### Bloc de texte

Le retour d'Alain Lambert...

Publié le par Olivier Bouba-Olga

J'avais commenté il y a quelques temps certains propos d'Alain Lambert (ancien ministre délégué au budget et à la réforme budgétaire). Je récidive.

Citation (source ici) :

De même, rappelons que les transferts ou les dépenses publiques ne créent aucune richesse supplémentaire ! Leur effet est souvent plus faible qu'on ne le croit puisqu'ils se financent par prélèvements sur les plus productifs, dont les prix de revient augmentent d'autant. Avec tous les risques de délocalisation d'emplois qui en résultent.

Premier point :  "les dépenses publiques ne créent aucune richesse supplémentaire". Je rappelle à Alain Lambert qu'il y a globalement consensus chez les économistes pour dire que la source essentielle de croissance d'un pays comme la France est l'innovation. Que pour une part importante, l'innovation se nourrit des dépenses de R&D, d'une part, et de main d'oeuvre (très) qualifiée (capital humain), d'autre part. Les dépenses publiques affectées  à l'éducation et à la R&D sont donc sans doute parmi les dépenses qui créent le plus de richesses... (on peut multiplier les exemples).

######
### Extrait de données

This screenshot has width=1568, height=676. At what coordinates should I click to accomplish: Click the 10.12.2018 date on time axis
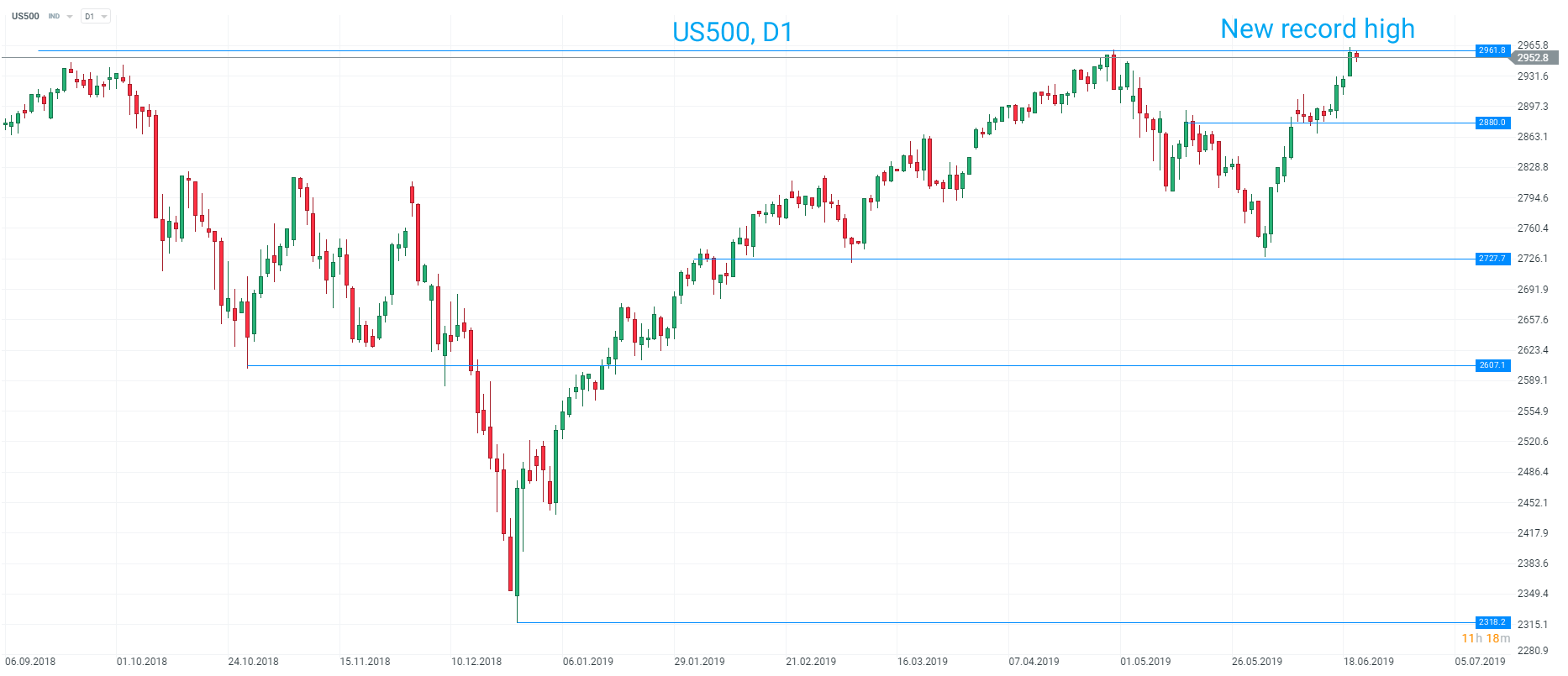click(476, 662)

######

Exercices proposés:
1. Selon le billet sur Alain Lambert, quelle fonction celui-ci a-t-il occupée auparavant ?
2. Recopiez fidèlement le passage du billet sur Alain Lambert qui s'ouvre sur les mots contenant « Le retour d'Alain » et se clôt sur « budgétaire). Je récidive. ».

Réponses par exercice:
1. Il a été ministre délégué au budget et à la réforme budgétaire.

2.
Le retour d'Alain Lambert...

Publié le par Olivier Bouba-Olga

J'avais commenté il y a quelques temps certains propos d'Alain Lambert (ancien ministre délégué au budget et à la réforme budgétaire). Je récidive.